+++ Brano estratto +++
Andrea Tonellotto                                                     

– Loredana Barillaro

Loredana Barillaro/ Dimmi Andrea, perché hai deciso di fotografare con la Polaroid? Forse perché si pone a metà fra il passato recente della fotografia ed un presente “digitale” in cui Instagram è concettualmente e formalmente vicino?

Andrea Tonellotto/ Il motivo principale per cui ho iniziato ad utilizzare la Polaroid è sicuramente per i colori e l’atmosfera che potevo ottenere con le pellicole Artistic TZ, le adoravo. Una volta assuefatto al “metodo polaroid”, ho iniziato ad apprezzare il fatto che dopo aver inquadrato e scattato, il risultato fosse subito pronto, finito ed inalterabile in postproduzione; e questo fa si che ogni foto diventi una sfida davvero intrigante. Senza contare che ogni volta sono sorpreso dalla magia della foto che pian piano compare dal nulla. Non ultimo, in un’epoca in cui tutto, o quasi, è fatto in serie e replicabile, apprezzo l’unicità e la non riproducibilità dello scatto, che per me è un valore aggiunto alla sfida, e al risultato, ovviamente.

LB/ A cosa richiamano il rigore e il minimalismo delle tue ambientazioni?
+++
▸ **Istruzioni**
1 > Riassumi il brano in due frasi.
2 > Ricopia il brano da "Loredana Barillaro/ Dimmi" fino a "e formalmente vicino?" compreso, rinominando "Instagram" in "Flickr".
+++ Contenuto dei dati +++
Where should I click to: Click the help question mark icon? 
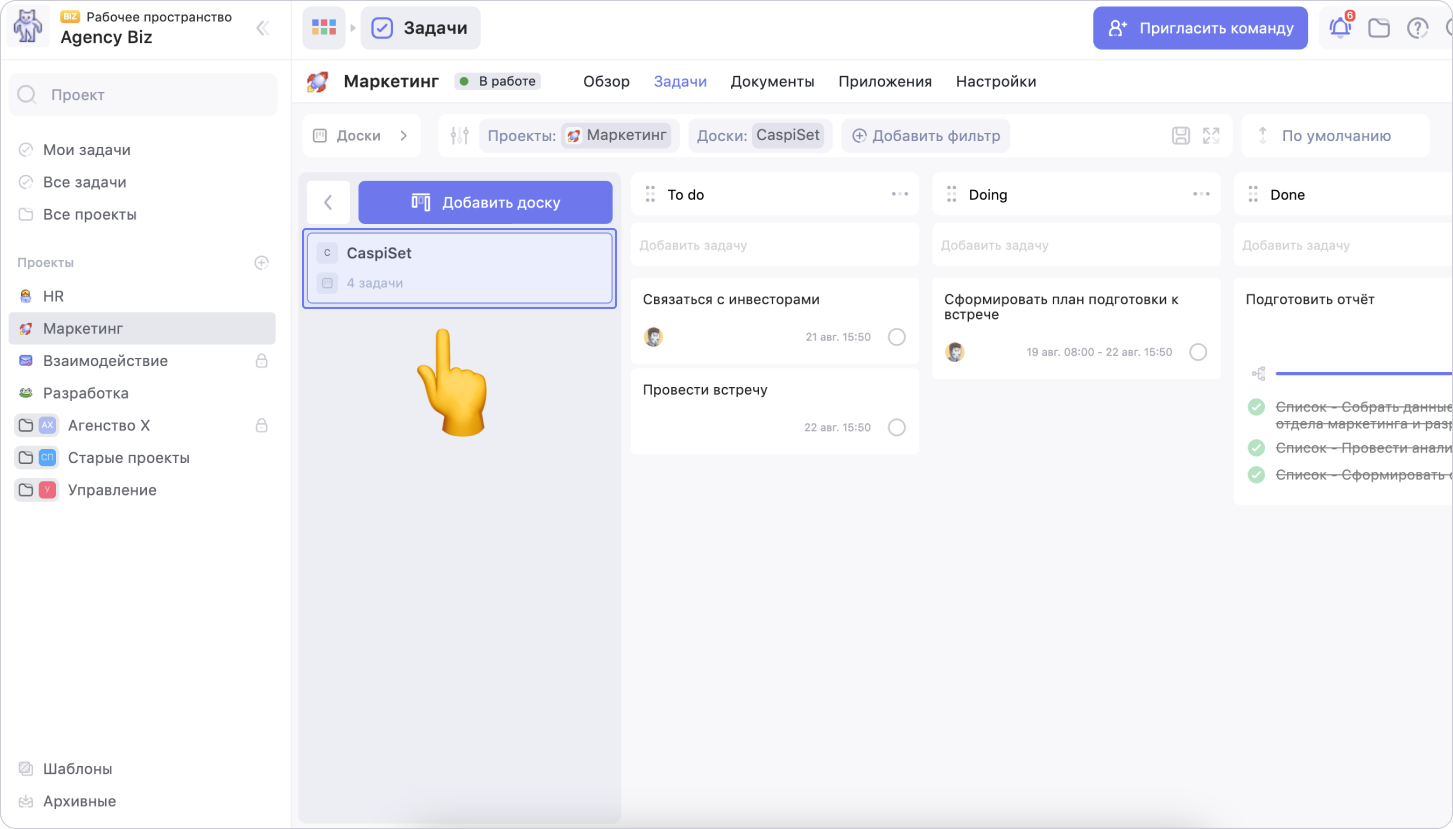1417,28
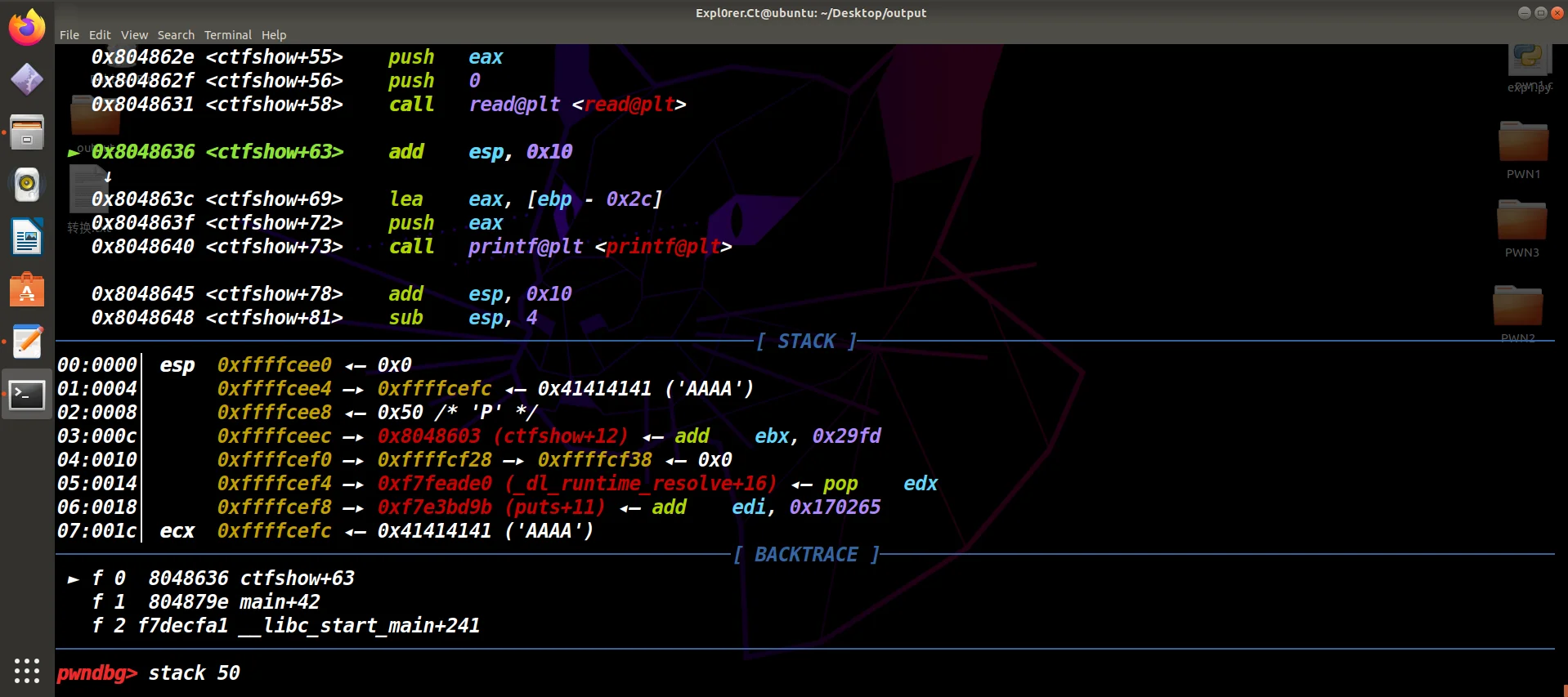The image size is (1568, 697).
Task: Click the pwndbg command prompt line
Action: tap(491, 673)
+++
▸ **Soluzioni**
1 > Loredana Barillaro chiede ad Andrea Tonellotto perché abbia deciso di fotografare con la Polaroid. Tonellotto risponde che lo hanno spinto soprattutto i colori e l'atmosfera delle pellicole Artistic TZ, e che apprezza il risultato subito pronto e inalterabile in postproduzione, la magia della foto che compare dal nulla e l'unicità non riproducibile di ogni scatto.

2 >
Loredana Barillaro/ Dimmi Andrea, perché hai deciso di fotografare con la Polaroid? Forse perché si pone a metà fra il passato recente della fotografia ed un presente “digitale” in cui Flickr è concettualmente e formalmente vicino?